So what I was picturing as the "leaf data layer" in the case of sensor data, is not the individual sensor or its measurements, but a collection of mutiple sensors, along with their geospatial and temporal aspects.

Potentially, a single SensorThings API could be the source of one or more such data layers, or multiple SensorThings API could be sourced to provide one or more integrated "leaf data layer(s)" (e.g. based on the thematic context). Each of these data layer could then additionally be offered as either or both Feature Collections and Coverages, to facilitate the use of this information in GIS tools without built-in support for SensorThings API. When one SensorThings API maps directly to one such data layers, or when describing the SensorThings API itself, the spatio-temporal extent for it would be the overall extent of the temporal and geospatial coordinates for all measurements provided by that API.

KathiSchleidt commented 4 years ago

@jerstlouis thanks for this clarification! following up - how would you see the various classes of STA? All as one collection (so a wild mix of Things, Sensors, ObservableProperties...) or as a collection per class type? (this is where I always get lost). Adding a Sensor Collection, especially if this already includes "their geospatial and temporal aspects", starts out seeming pretty straightforward. The tricky bits show up a bit later:

How do you deal with moving sensors?
Are ObservableProperties a collection on their own, or do they get denormalized into their sensors?
???

I'd much appreciate a simple sketch of how to bring this fairly simple STA world into OAF

jerstlouis commented 4 years ago

@KathiSchleidt I believe an overall SensorThings API would best map to a single collection, at least based on my limited familiarity with STA so far and your brief description (and a glance at https://docs.opengeospatial.org/is/15-078r6/15-078r6.html#24). It would also be possible for a SensorThings API to map to multiple collections, but each of these collections would likely map to some thematic regrouping of sensors along with their associated Things, ObservableProperties, etc., rather than each of those aspects of the SensorThings APIs being separate collections. But each of these collections could also stand on their own as individual SensorThings APIs.

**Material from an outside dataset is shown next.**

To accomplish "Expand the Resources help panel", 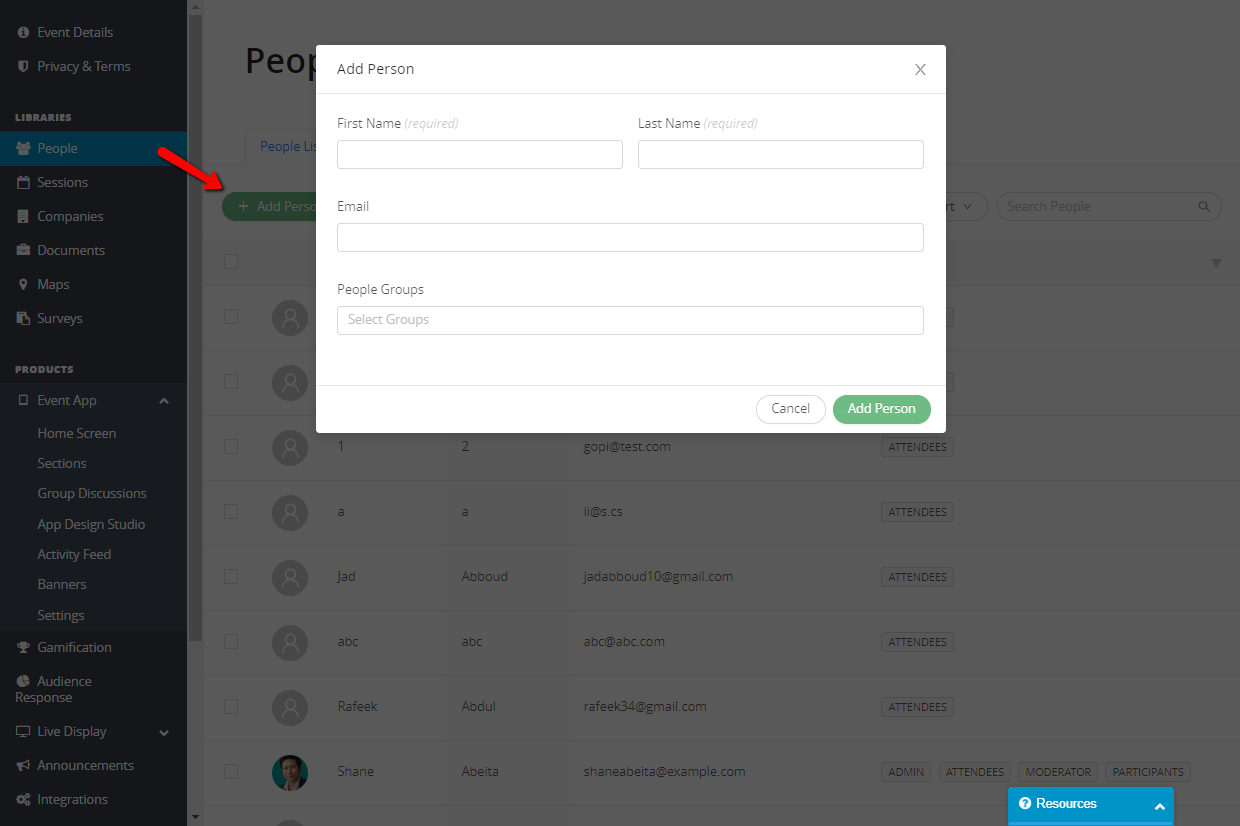I will (x=1090, y=804).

By class type, am I correct in understanding that you were referring to SensorThings conformance classes? In other OGC API specifications, such as Features and Coverage, conformance classes describe different capabilities of the API, which applies to the multiple available collections.

Moving sensors -- each set of observation is taken at certain time, and the difference with non-moving sensors is that the geospatial coordinates changes along with the time. A collection of sensor measurements/observations still has an overall spatio-temporal extent. The Moving Features standard should also be considered, and it would be interesting to see how this can integrate with the Features API.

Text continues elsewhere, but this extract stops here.